Pendukung Prabowo tak diam. Mereka berupaya membalikkan momentum dengan menaikkan tagar #JokowiBohongLagi. Tagar tersebut sebetulnya sudah muncul saat debat berlangsung, tepatnya ketika Greenpeace melakukan cek fakta terhadap klaim kebakaran hutan yang disampaikan Jokowi.
Namun tagar yang semula hanya digunakan 471 akun itu melonjak tajam usai debat hingga terekam 15.248 kali di percakapan warganet.
Menurut Ismail, pendukung Prabowo menggunakan data cek fakta yang dirilis media-media online dan lembaga swadaya masyarakat seperti Greenpeace untuk menghantam kekeliruan data Jokowi saat debat.
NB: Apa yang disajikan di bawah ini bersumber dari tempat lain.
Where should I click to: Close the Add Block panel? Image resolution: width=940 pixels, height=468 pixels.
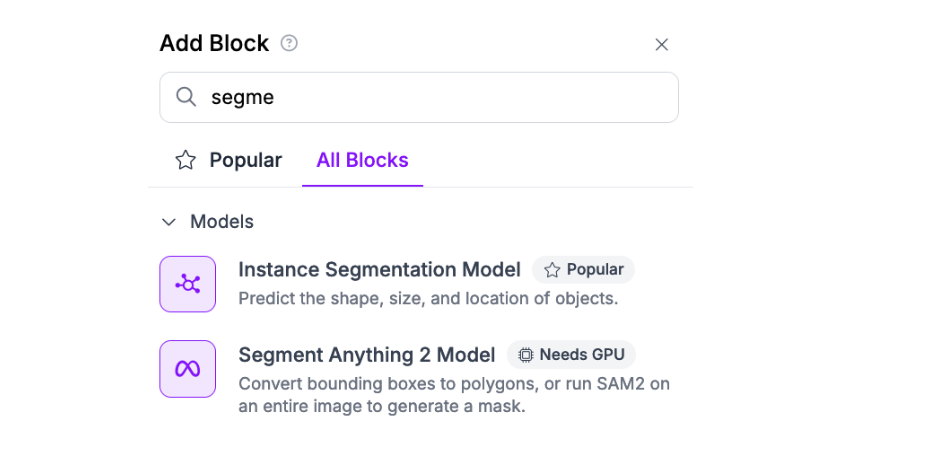tap(661, 44)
Direktur Eksekutif Saiful Mujani Research & Consulting (SMRC), Djayadi Hanan, berpendapat Prabowo kurang matang soal data. Padahal, ujarnya, tampil kalem bukan berarti bisa tak bawa data. Alhasil, Prabowo terlihat tak siap berdebat.
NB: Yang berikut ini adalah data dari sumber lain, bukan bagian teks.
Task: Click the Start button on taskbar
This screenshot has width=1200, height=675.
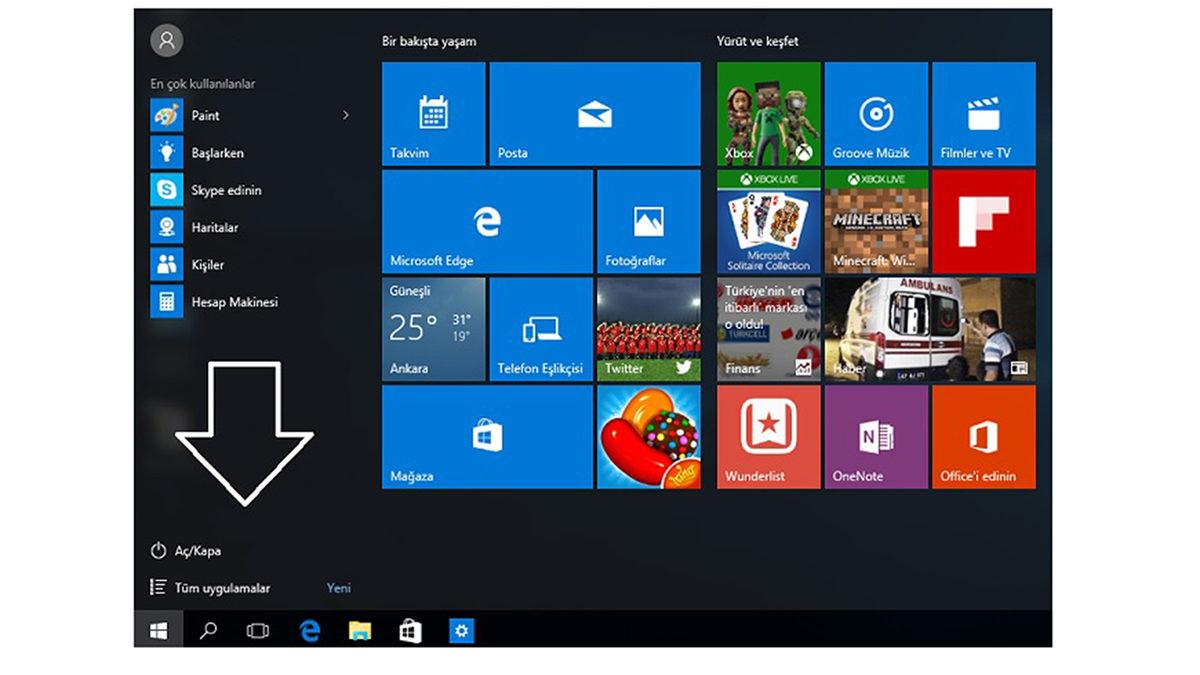Action: 157,631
“Prabowo tampak tak mampu membantah data-data yang disampaikan Jokowi. Sejumlah data dari Jokowi yang kurang akurat justru dibicarakan setelah debat,” kata Djayadi.
Padahal, lanjutnya, debat capres itu bisa memengaruhi pilihan politik pemilih mengambang yang pada masing-masing pendukung calon presiden mencapai angka 15 persen.
Ia memprediksi swing voters di kubu Jokowi akan makin mantap memilih sang petahana setelah melihat performa debatnya kemarin. Sebaliknya, pemilih mengambang di kubu Prabowo jumlahnya akan tetap alias tak mendapat penguatan untuk memilih Prabowo.
Namun Koordinator Juru Bicara Kampanye Prabowo-Sandi, Dahnil Anzar Simanjuntak, membantah Prabowo tak siap dengan data saat debat berlangsung. Ia mengatakan, capres nomor urut 2 itu memang sengaja tak membantah kekeliruan data Jokowi karena tidak ingin mempermalukan petahana di depan publik.
“Ini ibarat pertandingan silat―bukan untuk menjatuhkan lawan, tapi menyampaikan gagasan. Beliau ingin menunjukkan sikap kenegarawanan,” ujar Dahnil menirukan ucapan Prabowo.
Bagi kubu Jokowi, berikutnya adalah tugas Ma’ruf Amin pada debat cawapres 17 Maret 2019 untuk menjaga momentum yang didapat Jokowi. Sementara di kubu Prabowo, Sandiaga Uno punya tugas memutar sentimen negatif yang menerpa Prabowo di debat capres.
Peneliti Center for Strategic and International Studies (CSIS), Arya Fernandes, berpendapat debat cawapres berpotensi punya dampak elektoral signifikan.
“Publik akan menanti debat cawapres ini karena di dua debat capres sebelumnya dinilai tidak berefek kuat,” kata dia.